#10444: Different format of FLATTEN_ARRAY when aliases used

slavakiev reported 2013-10-15T09:58:59Z · last modified 2013-11-06T19:21:06Z

Different format of FLATTEN_ARRAY when aliases used

Dev	emil.goicovici
QA	tariqrahiman

Priority	Low
Complexity	Moderate

Component	MongoSQL
Version	14.0

Tested in Aqua Data Studio 14.0.0-rc-44 Build #: 34314 on Ubuntu 12.04( Mongo DB 2.4.3) and Windows XP ( Mongo DB 2.0.9).
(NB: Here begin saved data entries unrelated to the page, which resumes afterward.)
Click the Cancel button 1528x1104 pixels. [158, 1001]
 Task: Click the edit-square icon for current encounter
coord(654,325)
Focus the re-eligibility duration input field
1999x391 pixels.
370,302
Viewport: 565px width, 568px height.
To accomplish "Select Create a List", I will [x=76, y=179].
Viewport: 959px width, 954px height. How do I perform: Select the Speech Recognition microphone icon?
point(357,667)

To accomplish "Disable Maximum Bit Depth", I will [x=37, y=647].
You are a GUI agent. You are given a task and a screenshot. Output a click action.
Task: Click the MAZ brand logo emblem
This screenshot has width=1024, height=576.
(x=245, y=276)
It is link to closed ticket 9675. When data changed - same errors appear.

drop collection baseball

INSERT INTO baseball

VALUES (

{

"teamName": "Cubs-2",

"city": "Chicago",

"valuation": 10,

"managerName": { "first": "John", "last": "Zimmer" },

"colors": [ "blue", "gray" ],

"stats":

[

{

"year": 1904,

"wins": 100,

"mostRbis": 1000,

"grade": "A",

"battingAvg": 0.300

{

"year": 1987,

"wins":80,

"mostRbis":200,

"grade":"A",

"battingAvg":0.267

}

]

} )

INSERT INTO baseball

VALUES (

{

"teamName": "Cubs",

"city": "Luis",

"valuation": 100,

"managerName": { "first": "Dale", "last": "Sveum" },

"colors": [ "blue", "green","third" ],

"stats":

[

{

"year": 2008,

"wins": 60

{

"year": 1997,

"wins":100

}

]

} )

INSERT INTO baseball

VALUES (

{

"teamName": "Cubs-2",

"city": "Chicago",

"valuation": 10,

"managerName": { "first": "John", "last": "Belamy" },

"colors": [ "black", "grey" ],

"stats":

[

{

"year": 1008,

"wins": 0

{

"year": 1965,

"wins":2

}

]

} )

insert into baseball(valuation,city,mangerName,stats,colors) values (null,null,null,null,null)

select flatten_array stats from baseball group by stats

--only 1 column

select flatten_array stats as sts from baseball group by stats

--many columns

select flatten_array min(stats) from baseball

select flatten_array min(stats) from baseball group by stats

select flatten_array stats from baseball

--one column

select flatten_array stats as sts from baseball

--one column

select flatten_array first(stats) from baseball

select flatten_array distinct stats from baseball

--1 column only

select flatten_array distinct stats as sts from baseball

--many columns

All Comments (10) Change History

JennyNishimura 2013-10-15T16:25:35Z

Emil, it looks like the "null" record from insert into baseball(valuation,city,mangerName,stats,colors) values (null,null,null,null,null) is causing the issue.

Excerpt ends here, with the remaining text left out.